(Saved data entries)
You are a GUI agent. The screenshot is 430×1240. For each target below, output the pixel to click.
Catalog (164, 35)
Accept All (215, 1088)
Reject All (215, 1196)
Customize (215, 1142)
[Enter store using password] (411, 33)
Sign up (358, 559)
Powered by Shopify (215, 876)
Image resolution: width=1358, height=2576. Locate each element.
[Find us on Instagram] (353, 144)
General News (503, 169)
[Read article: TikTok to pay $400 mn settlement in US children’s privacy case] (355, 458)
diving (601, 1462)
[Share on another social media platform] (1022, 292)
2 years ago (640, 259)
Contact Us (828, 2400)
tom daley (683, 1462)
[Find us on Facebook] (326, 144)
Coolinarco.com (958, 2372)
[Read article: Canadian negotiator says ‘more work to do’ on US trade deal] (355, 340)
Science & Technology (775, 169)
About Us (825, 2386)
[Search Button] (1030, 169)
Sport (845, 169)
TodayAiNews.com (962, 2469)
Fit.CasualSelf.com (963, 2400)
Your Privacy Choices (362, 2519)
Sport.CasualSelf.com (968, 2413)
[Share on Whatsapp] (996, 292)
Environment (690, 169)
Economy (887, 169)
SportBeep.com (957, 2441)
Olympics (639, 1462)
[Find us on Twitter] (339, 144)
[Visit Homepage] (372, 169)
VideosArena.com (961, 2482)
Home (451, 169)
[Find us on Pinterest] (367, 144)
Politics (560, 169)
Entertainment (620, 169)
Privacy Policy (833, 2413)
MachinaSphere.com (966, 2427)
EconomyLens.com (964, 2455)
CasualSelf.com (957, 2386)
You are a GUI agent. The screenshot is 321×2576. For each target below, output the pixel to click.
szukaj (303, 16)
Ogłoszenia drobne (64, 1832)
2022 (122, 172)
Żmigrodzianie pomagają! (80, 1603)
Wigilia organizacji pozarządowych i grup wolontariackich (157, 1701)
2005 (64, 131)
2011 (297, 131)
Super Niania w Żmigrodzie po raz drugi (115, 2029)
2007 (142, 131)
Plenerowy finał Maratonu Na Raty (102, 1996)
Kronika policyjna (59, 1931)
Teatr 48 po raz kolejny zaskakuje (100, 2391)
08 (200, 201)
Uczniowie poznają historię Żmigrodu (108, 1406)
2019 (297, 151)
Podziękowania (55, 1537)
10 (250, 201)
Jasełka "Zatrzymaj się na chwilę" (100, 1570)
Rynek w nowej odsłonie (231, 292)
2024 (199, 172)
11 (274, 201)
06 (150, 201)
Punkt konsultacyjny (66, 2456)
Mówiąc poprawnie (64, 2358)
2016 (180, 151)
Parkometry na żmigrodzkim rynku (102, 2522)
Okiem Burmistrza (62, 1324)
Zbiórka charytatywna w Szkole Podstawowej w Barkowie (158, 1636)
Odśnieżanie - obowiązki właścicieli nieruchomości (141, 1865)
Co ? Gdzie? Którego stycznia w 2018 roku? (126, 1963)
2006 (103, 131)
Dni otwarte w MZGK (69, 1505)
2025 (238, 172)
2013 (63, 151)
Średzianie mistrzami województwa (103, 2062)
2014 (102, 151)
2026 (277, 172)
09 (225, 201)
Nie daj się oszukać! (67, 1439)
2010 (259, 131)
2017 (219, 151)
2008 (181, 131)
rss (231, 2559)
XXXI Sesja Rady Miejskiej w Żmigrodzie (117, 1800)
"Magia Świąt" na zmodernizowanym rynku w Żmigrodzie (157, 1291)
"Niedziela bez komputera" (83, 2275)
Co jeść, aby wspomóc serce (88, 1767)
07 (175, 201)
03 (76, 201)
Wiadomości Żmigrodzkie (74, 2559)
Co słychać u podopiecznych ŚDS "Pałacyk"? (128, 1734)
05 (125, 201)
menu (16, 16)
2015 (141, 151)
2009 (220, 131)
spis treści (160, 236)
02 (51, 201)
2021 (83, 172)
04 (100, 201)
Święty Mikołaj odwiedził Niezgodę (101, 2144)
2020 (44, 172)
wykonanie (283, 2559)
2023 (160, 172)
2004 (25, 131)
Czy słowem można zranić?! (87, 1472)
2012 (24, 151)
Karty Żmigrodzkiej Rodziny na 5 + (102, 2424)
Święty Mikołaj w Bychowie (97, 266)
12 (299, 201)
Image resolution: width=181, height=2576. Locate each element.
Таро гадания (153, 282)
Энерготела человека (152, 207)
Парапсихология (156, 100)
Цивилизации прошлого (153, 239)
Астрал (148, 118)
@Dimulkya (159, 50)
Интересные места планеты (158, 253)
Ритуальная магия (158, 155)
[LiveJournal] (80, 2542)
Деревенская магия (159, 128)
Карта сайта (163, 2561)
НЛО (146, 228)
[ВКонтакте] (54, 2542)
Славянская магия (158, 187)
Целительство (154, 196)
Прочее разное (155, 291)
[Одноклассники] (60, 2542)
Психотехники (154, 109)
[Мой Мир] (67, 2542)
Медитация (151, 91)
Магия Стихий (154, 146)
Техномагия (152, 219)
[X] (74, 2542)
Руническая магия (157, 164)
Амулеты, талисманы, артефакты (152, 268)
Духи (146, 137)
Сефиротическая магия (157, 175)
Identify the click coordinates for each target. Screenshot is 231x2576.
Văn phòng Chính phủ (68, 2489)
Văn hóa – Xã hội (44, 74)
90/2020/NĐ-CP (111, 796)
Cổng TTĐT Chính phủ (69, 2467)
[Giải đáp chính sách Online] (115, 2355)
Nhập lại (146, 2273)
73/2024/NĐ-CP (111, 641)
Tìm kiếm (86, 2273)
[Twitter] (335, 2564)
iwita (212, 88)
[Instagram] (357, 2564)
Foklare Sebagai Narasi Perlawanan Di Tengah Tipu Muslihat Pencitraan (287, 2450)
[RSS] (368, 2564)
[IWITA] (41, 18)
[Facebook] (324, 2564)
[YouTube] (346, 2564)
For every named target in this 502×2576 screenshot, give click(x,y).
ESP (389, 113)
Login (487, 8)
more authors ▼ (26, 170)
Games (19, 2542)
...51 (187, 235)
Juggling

Exercise brief: The reply should restate the records above in full, character for character.

Answer section:
You are a GUI agent. The screenshot is 430×1240. For each target below, output the pixel to click.
Catalog (164, 35)
Accept All (215, 1088)
Reject All (215, 1196)
Customize (215, 1142)
[Enter store using password] (411, 33)
Sign up (358, 559)
Powered by Shopify (215, 876)
Image resolution: width=1358, height=2576. Locate each element.
[Find us on Instagram] (353, 144)
General News (503, 169)
[Read article: TikTok to pay $400 mn settlement in US children’s privacy case] (355, 458)
diving (601, 1462)
[Share on another social media platform] (1022, 292)
2 years ago (640, 259)
Contact Us (828, 2400)
tom daley (683, 1462)
[Find us on Facebook] (326, 144)
Coolinarco.com (958, 2372)
[Read article: Canadian negotiator says ‘more work to do’ on US trade deal] (355, 340)
Science & Technology (775, 169)
About Us (825, 2386)
[Search Button] (1030, 169)
Sport (845, 169)
TodayAiNews.com (962, 2469)
Fit.CasualSelf.com (963, 2400)
Your Privacy Choices (362, 2519)
Sport.CasualSelf.com (968, 2413)
[Share on Whatsapp] (996, 292)
Environment (690, 169)
Economy (887, 169)
SportBeep.com (957, 2441)
Olympics (639, 1462)
[Find us on Twitter] (339, 144)
[Visit Homepage] (372, 169)
VideosArena.com (961, 2482)
Home (451, 169)
[Find us on Pinterest] (367, 144)
Politics (560, 169)
Entertainment (620, 169)
Privacy Policy (833, 2413)
MachinaSphere.com (966, 2427)
EconomyLens.com (964, 2455)
CasualSelf.com (957, 2386)
You are a GUI agent. The screenshot is 321×2576. For each target below, output the pixel to click.
szukaj (303, 16)
Ogłoszenia drobne (64, 1832)
2022 (122, 172)
Żmigrodzianie pomagają! (80, 1603)
Wigilia organizacji pozarządowych i grup wolontariackich (157, 1701)
2005 (64, 131)
2011 (297, 131)
Super Niania w Żmigrodzie po raz drugi (115, 2029)
2007 (142, 131)
Plenerowy finał Maratonu Na Raty (102, 1996)
Kronika policyjna (59, 1931)
Teatr 48 po raz kolejny zaskakuje (100, 2391)
08 (200, 201)
Uczniowie poznają historię Żmigrodu (108, 1406)
2019 (297, 151)
Podziękowania (55, 1537)
10 (250, 201)
Jasełka "Zatrzymaj się na chwilę" (100, 1570)
Rynek w nowej odsłonie (231, 292)
2024 (199, 172)
11 (274, 201)
06 (150, 201)
Punkt konsultacyjny (66, 2456)
Mówiąc poprawnie (64, 2358)
2016 (180, 151)
Parkometry na żmigrodzkim rynku (102, 2522)
Okiem Burmistrza (62, 1324)
Zbiórka charytatywna w Szkole Podstawowej w Barkowie (158, 1636)
Odśnieżanie - obowiązki właścicieli nieruchomości (141, 1865)
Co ? Gdzie? Którego stycznia w 2018 roku? (126, 1963)
2006 (103, 131)
Dni otwarte w MZGK (69, 1505)
2025 (238, 172)
2013 (63, 151)
Średzianie mistrzami województwa (103, 2062)
2014 (102, 151)
2026 (277, 172)
09 (225, 201)
Nie daj się oszukać! (67, 1439)
2010 (259, 131)
2017 (219, 151)
2008 (181, 131)
rss (231, 2559)
XXXI Sesja Rady Miejskiej w Żmigrodzie (117, 1800)
"Magia Świąt" na zmodernizowanym rynku w Żmigrodzie (157, 1291)
"Niedziela bez komputera" (83, 2275)
Co jeść, aby wspomóc serce (88, 1767)
07 (175, 201)
03 (76, 201)
Wiadomości Żmigrodzkie (74, 2559)
Co słychać u podopiecznych ŚDS "Pałacyk"? (128, 1734)
05 (125, 201)
menu (16, 16)
2015 (141, 151)
2009 (220, 131)
spis treści (160, 236)
02 (51, 201)
2021 (83, 172)
04 (100, 201)
Święty Mikołaj odwiedził Niezgodę (101, 2144)
2020 (44, 172)
wykonanie (283, 2559)
2023 (160, 172)
2004 (25, 131)
Czy słowem można zranić?! (87, 1472)
2012 (24, 151)
Karty Żmigrodzkiej Rodziny na 5 + (102, 2424)
Święty Mikołaj w Bychowie (97, 266)
12 (299, 201)
Image resolution: width=181, height=2576. Locate each element.
Таро гадания (153, 282)
Энерготела человека (152, 207)
Парапсихология (156, 100)
Цивилизации прошлого (153, 239)
Астрал (148, 118)
@Dimulkya (159, 50)
Интересные места планеты (158, 253)
Ритуальная магия (158, 155)
[LiveJournal] (80, 2542)
Деревенская магия (159, 128)
Карта сайта (163, 2561)
НЛО (146, 228)
[ВКонтакте] (54, 2542)
Славянская магия (158, 187)
Целительство (154, 196)
Прочее разное (155, 291)
[Одноклассники] (60, 2542)
Психотехники (154, 109)
[Мой Мир] (67, 2542)
Медитация (151, 91)
Магия Стихий (154, 146)
Техномагия (152, 219)
[X] (74, 2542)
Руническая магия (157, 164)
Амулеты, талисманы, артефакты (152, 268)
Духи (146, 137)
Сефиротическая магия (157, 175)
Identify the click coordinates for each target. Screenshot is 231x2576.
Văn phòng Chính phủ (68, 2489)
Văn hóa – Xã hội (44, 74)
90/2020/NĐ-CP (111, 796)
Cổng TTĐT Chính phủ (69, 2467)
[Giải đáp chính sách Online] (115, 2355)
Nhập lại (146, 2273)
73/2024/NĐ-CP (111, 641)
Tìm kiếm (86, 2273)
[Twitter] (335, 2564)
iwita (212, 88)
[Instagram] (357, 2564)
Foklare Sebagai Narasi Perlawanan Di Tengah Tipu Muslihat Pencitraan (287, 2450)
[RSS] (368, 2564)
[IWITA] (41, 18)
[Facebook] (324, 2564)
[YouTube] (346, 2564)
For every named target in this 502×2576 screenshot, give click(x,y).
ESP (389, 113)
Login (487, 8)
more authors ▼ (26, 170)
Games (19, 2542)
...51 (187, 235)
Juggling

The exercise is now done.